Malcolm McLean wrote, On 28/10/07 22:13:
It *is* reading and writing a lot of data. For example, it was over 7
years ago that the 2GB file size limit became a problem and it is
working with a lot of files. Running a report can easily involve reading
a million records and there can be a significant number of reports being
run on data which is being changed during peak periods.
Even in the very worst case you have to be incredibly unlucky to slow
down the program by more than 50%. (I was going to say "can't", but
that's not strictly true - you can construct a scenario in which you
thrash the cache by doubling int size). That might sound a lot to an
electrical engineer, but in software terms it really is on the boundary
of a worthwhile optimisation - if we're not doubling speed at least we
aren't really speeding things up.
Most customers would complain loudly about a 10% slow down.

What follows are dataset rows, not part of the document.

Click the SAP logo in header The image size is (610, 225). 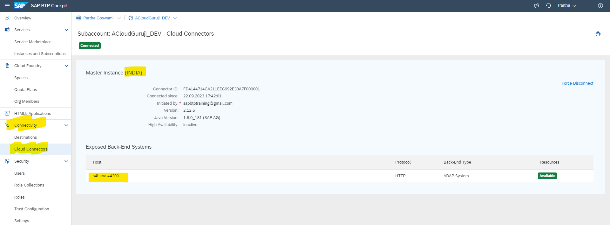pos(20,6)
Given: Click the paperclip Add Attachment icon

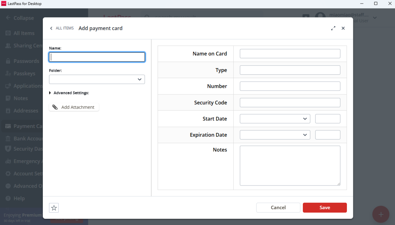Looking at the screenshot, I should [x=55, y=107].
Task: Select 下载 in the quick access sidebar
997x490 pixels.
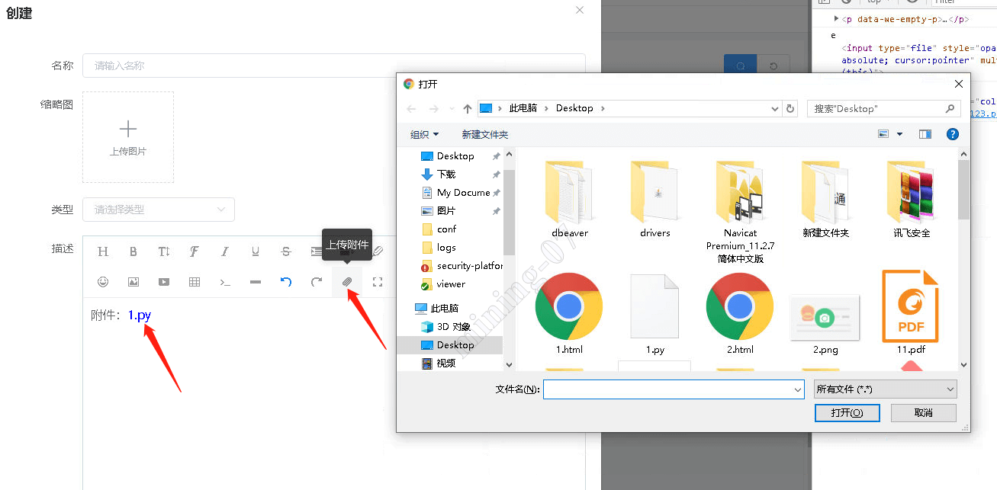Action: point(446,175)
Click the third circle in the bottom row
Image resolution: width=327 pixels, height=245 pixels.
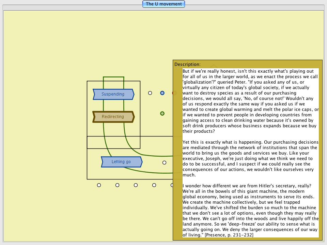coord(136,185)
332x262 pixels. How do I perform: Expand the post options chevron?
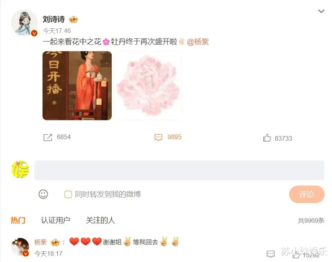tap(321, 11)
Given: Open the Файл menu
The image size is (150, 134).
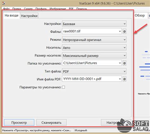Looking at the screenshot, I should pos(6,9).
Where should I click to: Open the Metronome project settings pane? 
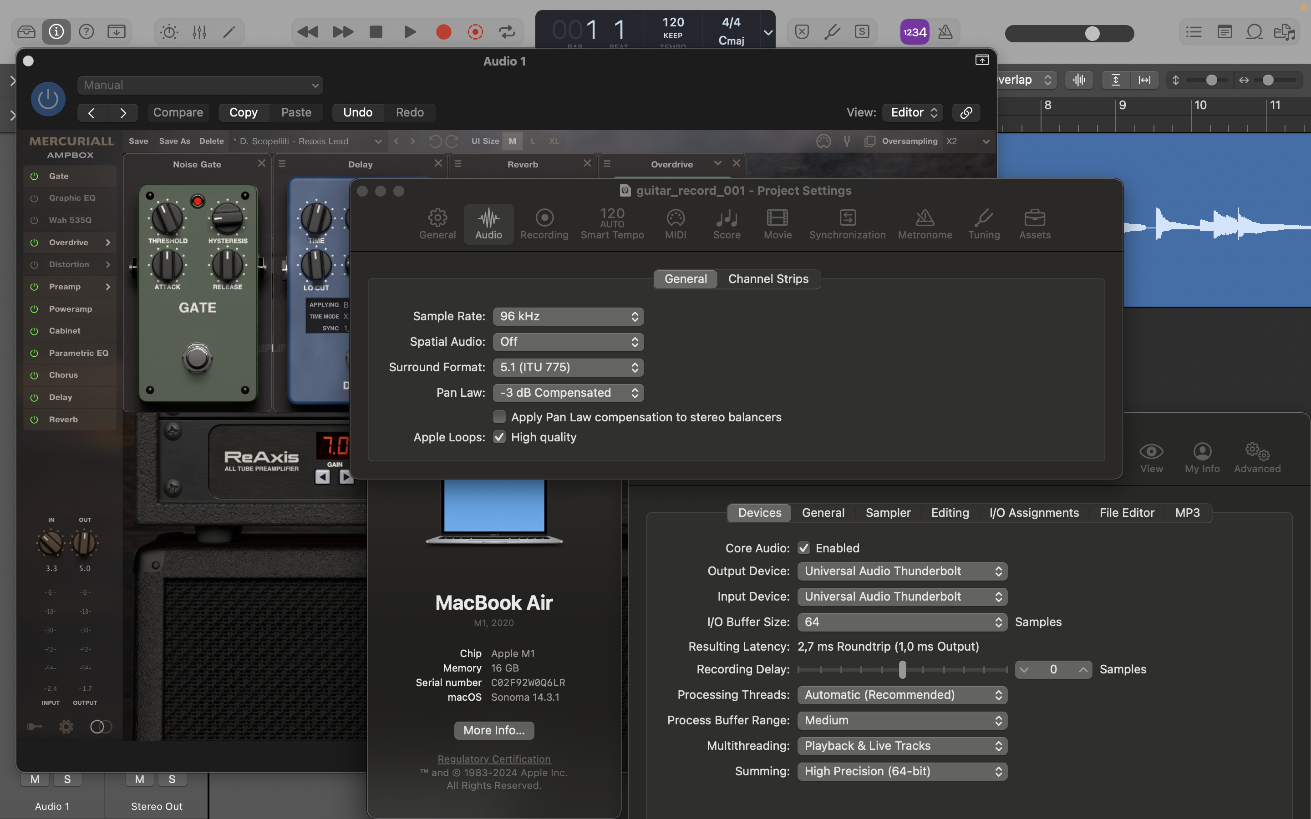click(x=925, y=224)
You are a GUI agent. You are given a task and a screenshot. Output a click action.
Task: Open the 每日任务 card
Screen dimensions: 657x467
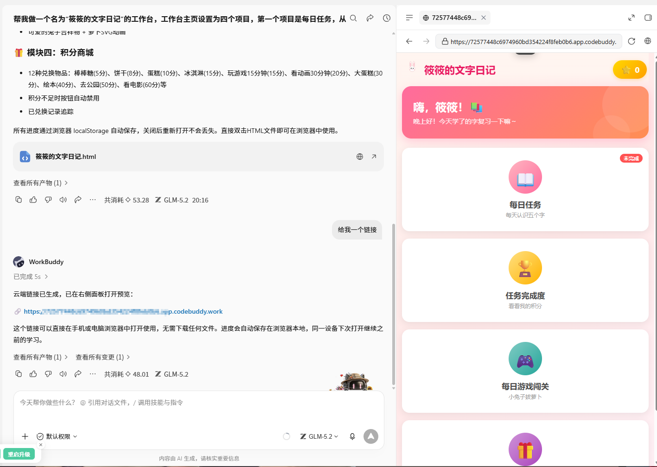[525, 189]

However that represents the sever at peak capacity.
Due to the usage the time when it is running at peak is *also* the time
when performance is most important. Outside peak times most users would
not notice a 50% slow down (a few users on each server would), but at
peak times almost all users would notice a 5% slow down.
But if it has got
hundreds of simultaneous users, how often is the system running at peak
capacity?
Every month end. An even bigger peak every year end. Other peaks at
project start-ups and close-downs.
Doubling int sizes would doubtless have some impact on performace. But
not the sort that is being suggested.
Well, the slow-down does not have to be much before it has major impact
in some areas. There are always people running close to the limit.
There is also the impact on storage requirements, and the time to
convert the data currently stored on disk (10s of GB of data for small
customers, 100s of GB or terrabytes for larger customers, so just the
time reading and then writing would be significant).

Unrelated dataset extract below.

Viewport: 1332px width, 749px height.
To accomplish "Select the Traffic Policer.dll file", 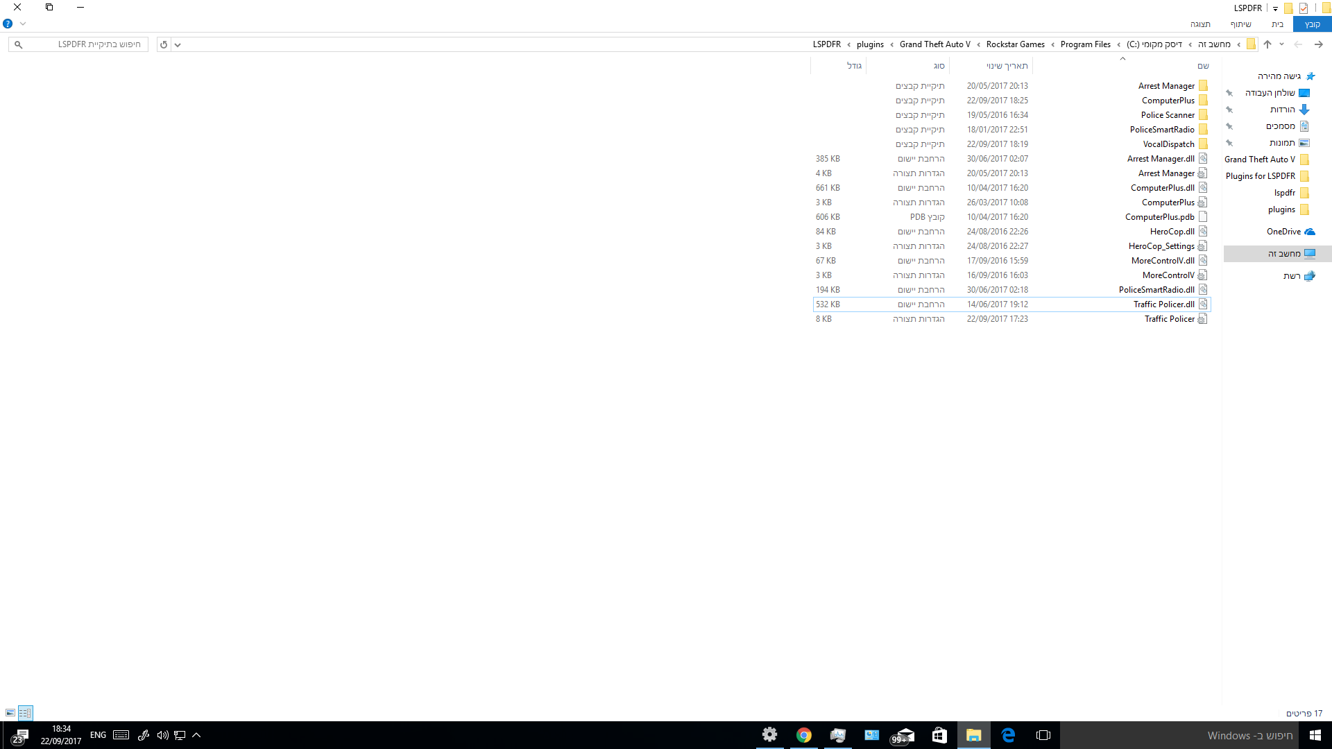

Then I don't believe that most of
the calculations are of amounts of money, anyway.
Have you seen the code? No? Well, I have and there is not much indexing
since the data that could be stored in arrays is actually stored in the
database on disk. We have a lot of manipulation of quantities other than
money, but they are also quantities we have to keep an exact tally of
and so use integers of fixed-point numbers.
I think the system
spends most of its time copying data from one location to another.

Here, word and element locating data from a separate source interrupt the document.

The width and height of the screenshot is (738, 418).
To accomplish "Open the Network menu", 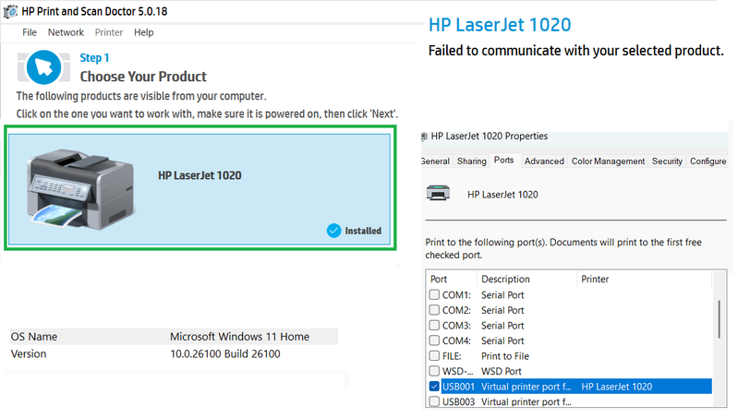I will 66,32.
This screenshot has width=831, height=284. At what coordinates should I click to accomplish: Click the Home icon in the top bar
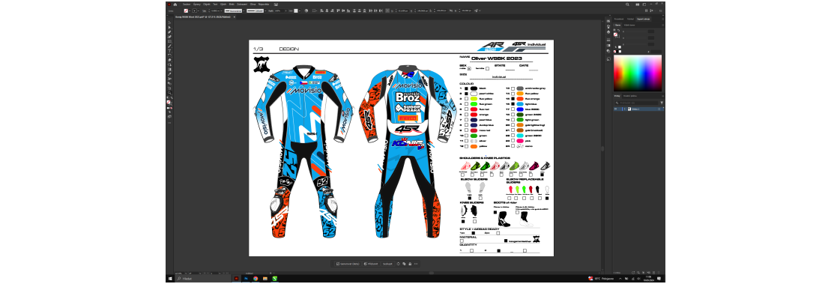coord(175,4)
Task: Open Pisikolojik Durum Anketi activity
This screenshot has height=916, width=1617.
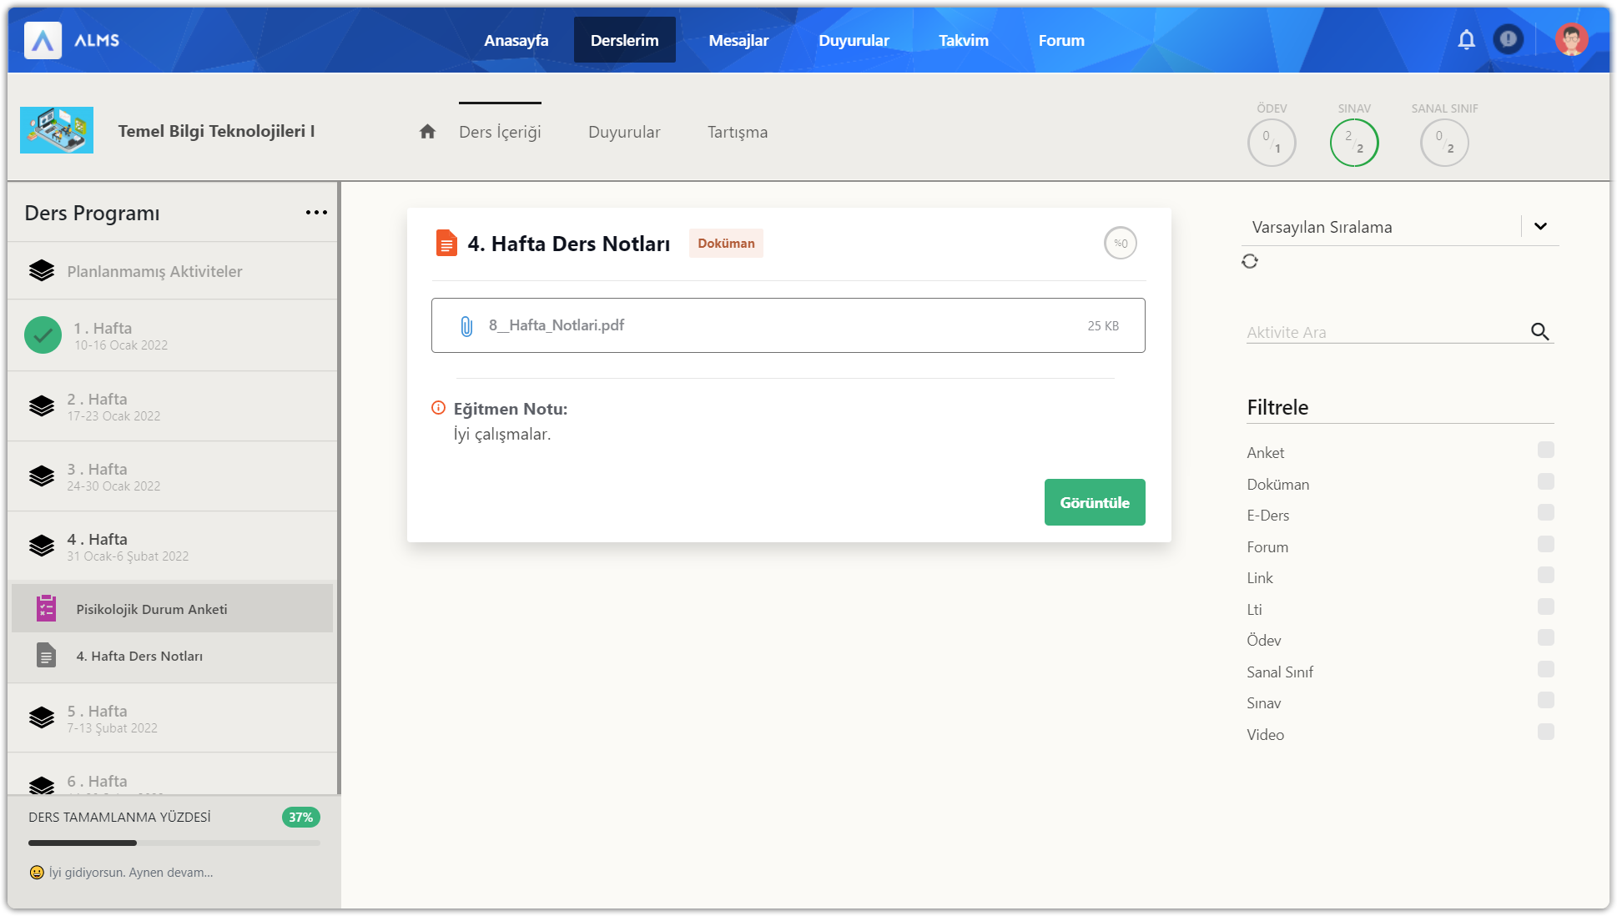Action: pos(151,609)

Well, the larger the data the longer the copying takes to copy, so
assuming you are correct (and if you count copying between memory and
disk you are for the application I am referring to) then you have just
given a reason why increasing the size of an int is a bad idea.
It could be farming out memory to disk, however. In which case doubling
memory take would have a significant impact.
Yes, it would MASSIVELY increase the cost of the servers. I am not
talking about desktop machines here, I am talking about nice high spec
servers currently being used where customers at a minimum buy as much
RAM as they can without hitting RAM being a ridiculously large cost and
lots of disk in a RAID set up to maximise bandwidth.
IO is still largely latency
bound, but the number of writes would double.
Increasing the number of reads and writes by 10% would be unpopular
unless it brought some other massive benefit, and your proposed change
would not provide my customers with any benefit, only costs.